Die AfD hat gerade aus Bundesebene den Anschluss in Sachen neuer Medien verpasst!
Inwieweit die Auskünfte authentisch sind, kann zwar nicht gänzlich überprüft werden. Trotzdem wirken sie insbesondere deshalb plausibel, konnten die Sozialisten in herausragender Weise die so wichtige Jugend mit einer Kampagne im Internet von sich überzeugen, die – bei aller inhaltlichen Kritik – methodisch und intuitiv gut gemacht war. Wiederkehrend wird Alice Weidel und Tino Chrupalla sogar aus den eigenen Reihen vorgeworfen, zu wenig in die Präsenz auf Plattformen wie X, TikTok oder YouTube zu investieren. Es mangelt an einer direkten Ansprache der nachfolgenden Generationen, die ihre Entscheidung über ein Kreuz auf dem Stimmzettel nicht mehr am Wahlkampf stand treffen, sondern sich im Netz davon überzeugen, wer sie mit Professionalität mitreißen kann. Hieran mangelt es den Blauen, setzt man zu sehr auf populistische Memes und durch KI generierte Beiträge, die keine Emotionalität aufbauen, sondern schlicht rückwärtsgewandt wirken.
Wer heutzutage die Jugend für sich gewinnen will, muss professionell viral gehen!
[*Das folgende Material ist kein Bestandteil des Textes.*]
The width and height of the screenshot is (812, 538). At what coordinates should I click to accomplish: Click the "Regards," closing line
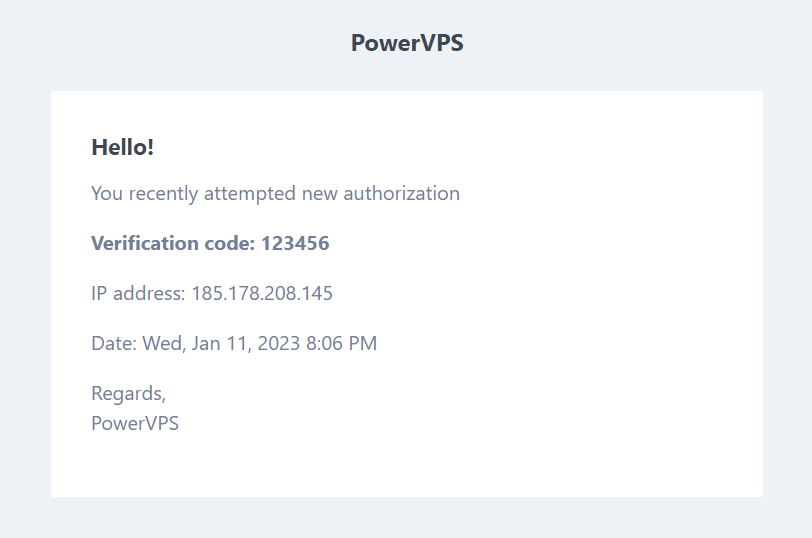tap(128, 394)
Der Nachholbedarf ist riesig, droht man von der Konkurrenz abgehängt zu werden, weil falsch gesetzte Prioritäten eine ausschließliche Zielgruppe im Blick haben, die für die künftigen Ergebnisse an der Urne von nachlassender Bedeutung sind. Zwar zeigen sich einzelne Charaktere – aktuell unter anderem der Kandidat für das Ministerpräsidentenamt in Sachsen-Anhalt, Ulrich Siegmund – tatsächlich darum bemüht, in kurzweiligen Videos einen bodenständigen Kontakt zum heranwachsenden Klientel aufzubauen. Hinreichend ist dies für einen substanziellen Erfolg allerdings nicht, fehlt es an einem Paradigmenwechsel – vor allem auf Bundesebene, der den Fokus auf Kommunikationswege richtet, die man bislang kaum zu spielen gelernt hat. Das Augenmerk liegt wesentlich bei den Älteren und einem sich mit spießig wirkenden Aufmachungen zufriedengebenden Nachwuchs. Doch Konservativismus muss letztlich nicht bedeuten, auch in Sachen PR auf Fortschritt zu verzichten.